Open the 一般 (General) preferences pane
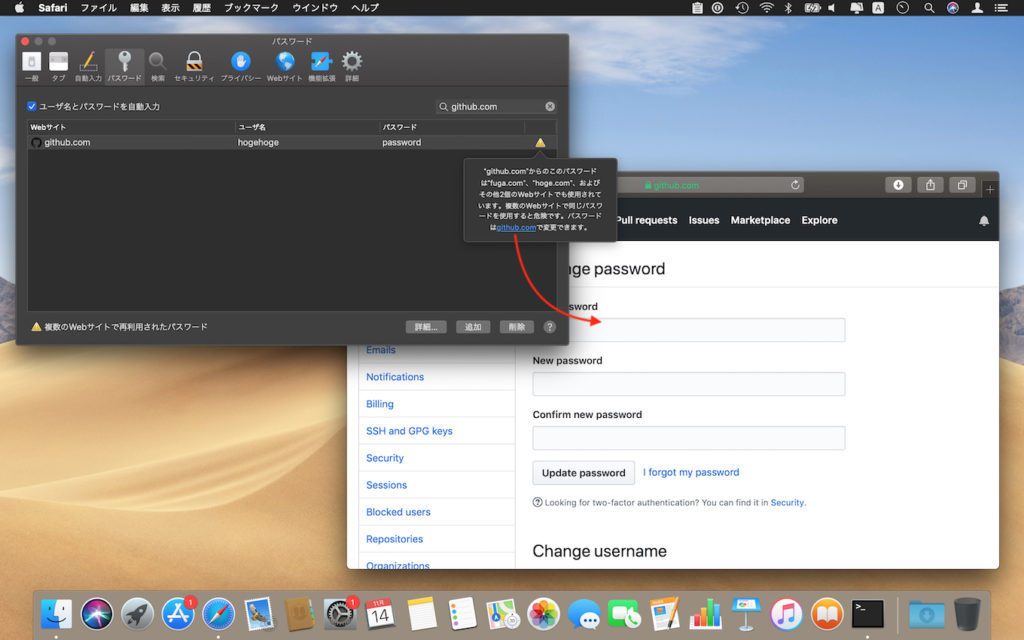Viewport: 1024px width, 640px height. 31,62
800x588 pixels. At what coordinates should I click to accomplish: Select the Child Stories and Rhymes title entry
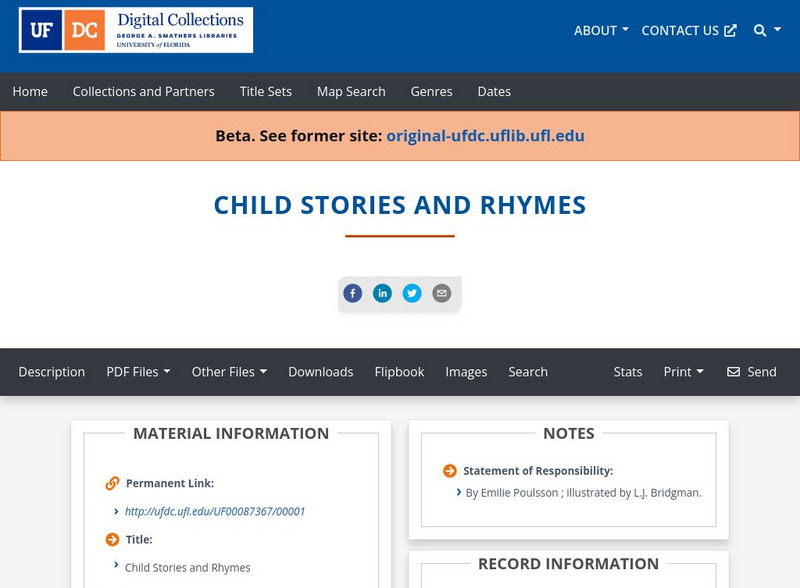click(x=186, y=566)
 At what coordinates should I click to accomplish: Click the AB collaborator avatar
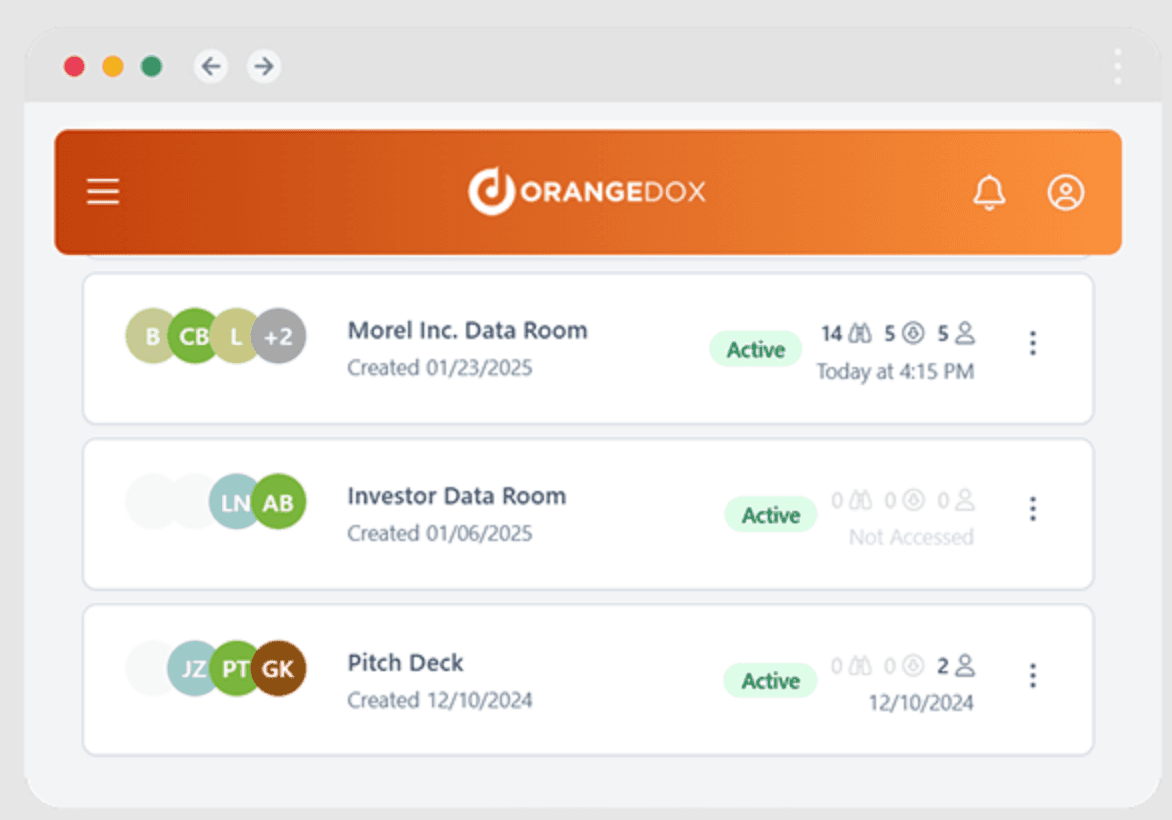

[The problem]:
Omitting the images, copy the listing exactly.

[Solution for this task]:
Open the 一般 (General) preferences pane
Viewport: 1024px width, 640px height. 31,62
800x588 pixels. At what coordinates should I click to accomplish: Select the Child Stories and Rhymes title entry
click(x=186, y=566)
 At what coordinates should I click to accomplish: Click the AB collaborator avatar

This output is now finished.